There is now a greater emphasis on the role of regulated financial advice for those who have to fund some or all of their care, with recently published draft guidance stating that local authorities “should actively help and direct a person to a choice of adviser”.
The first phase of the reforms, which will include this information and advice offering, will be implemented in April 2015, with the so-called ‘cap’ and changes to the upper and lower capital means testing thresholds introduced in April 2016.
While the new system remains complex, this new guidance provides IFAs with an excellent opportunity to engage with local authorities in their area to ensure that, where appropriate, self-funders seek regulated financial advice so they can make informed decisions on how best to fund their care needs.

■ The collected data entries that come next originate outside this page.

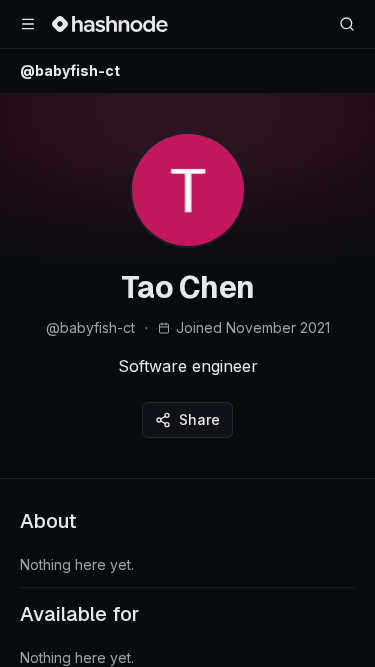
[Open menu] (28, 24)
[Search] (347, 24)
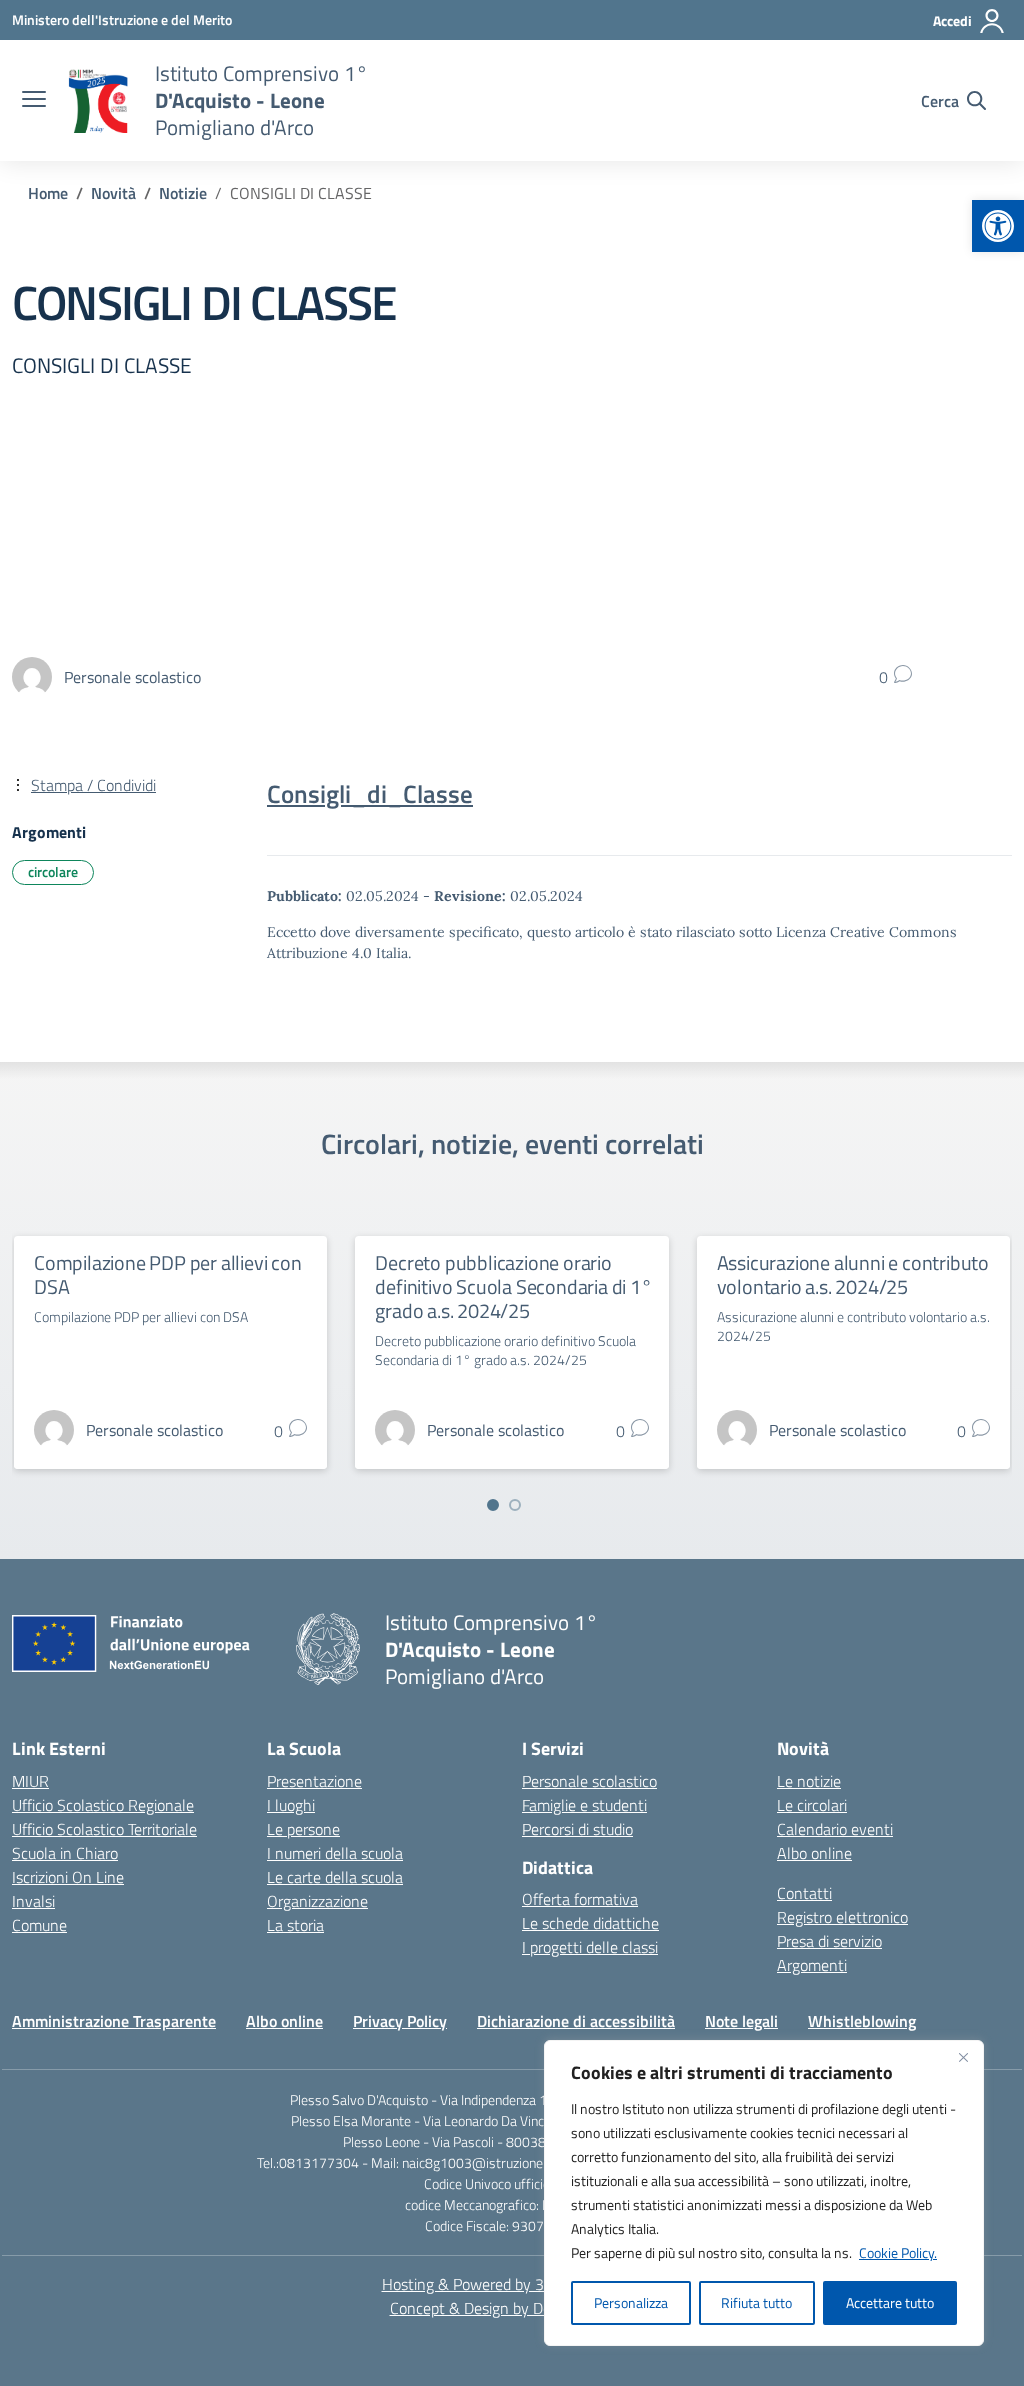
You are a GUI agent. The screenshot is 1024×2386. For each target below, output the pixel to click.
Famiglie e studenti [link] (584, 1805)
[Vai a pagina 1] (493, 1505)
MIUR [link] (30, 1781)
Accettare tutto (890, 2302)
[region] (764, 2193)
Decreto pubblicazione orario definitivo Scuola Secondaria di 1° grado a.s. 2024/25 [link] (513, 1286)
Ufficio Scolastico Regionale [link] (103, 1805)
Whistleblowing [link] (862, 2021)
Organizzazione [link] (317, 1901)
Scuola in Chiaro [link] (65, 1853)
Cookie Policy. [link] (898, 2252)
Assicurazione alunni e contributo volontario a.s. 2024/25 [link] (853, 1274)
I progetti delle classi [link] (590, 1947)
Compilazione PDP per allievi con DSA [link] (168, 1274)
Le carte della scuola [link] (335, 1877)
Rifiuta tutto (756, 2302)
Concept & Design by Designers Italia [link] (512, 2308)
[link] (998, 226)
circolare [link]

With an estimated 24% of self-funders falling back on state funding, local authorities could see this advice as an integral part of the system.
Janet Davies, Symponia
The Care Bill will make very little difference to your business strategies.
The much maligned care cap applies only if you meet the criteria set as ‘substantial’.
It doesn’t relate to the full weekly fee: just the amount needed for ‘care’, which is estimated to be £270 per week. This excludes social care, food and accommodation.
Meet Gladys. It’s June 2016 and she has moved into a care home. She has a house and other savings taking her total capital to just over £350,000. Her weekly fees are £950. Gladys meets the criteria. This means that the meter on her account will start.
At a depletion of £270 per week, Gladys will have spent her care cap in 266 weeks. However, and this is the key, to have eroded her entire care cap of £72,000 she will have actually spent £252,928.
Kay Ingram, LEBC Group
The Care Act 2014 introduces changes to the way in which personal care is funded. From 2016 onwards, there is a cap of £72,000 on the cost of care fees to be funded by the individual, costs in excess of this being met by their local authority.
However, the way in which the rules apply are more complex than that, and some experts believe that individuals will have to fund almost double the £72,000 before receiving help from their local authority. This is because not every £1 spent on personal care either now, or in the future, will count towards the £72,000 cap.
The following are excluded from this:
- Money spent on care fees before April 2016;
- The cost of accommodation and food;
- Amounts spent above the local authority’s ceiling.
There is much support available already. Those with income of their own and assets in excess of £23,250, will always pay something towards their care costs, but many forego the generous tax-free and non-means-tested benefits available.
They needlessly spend their own money paying all of their costs, or choose a lower cost option for fear of running out of funds. A disjointed care funding structure with NHS, DWP and local authorities all involved makes help difficult to access.
From 2016 local authorities will be required to help all care recipients to access independent regulated advice on care costs, so any new adviser should get qualified to meet this advice need.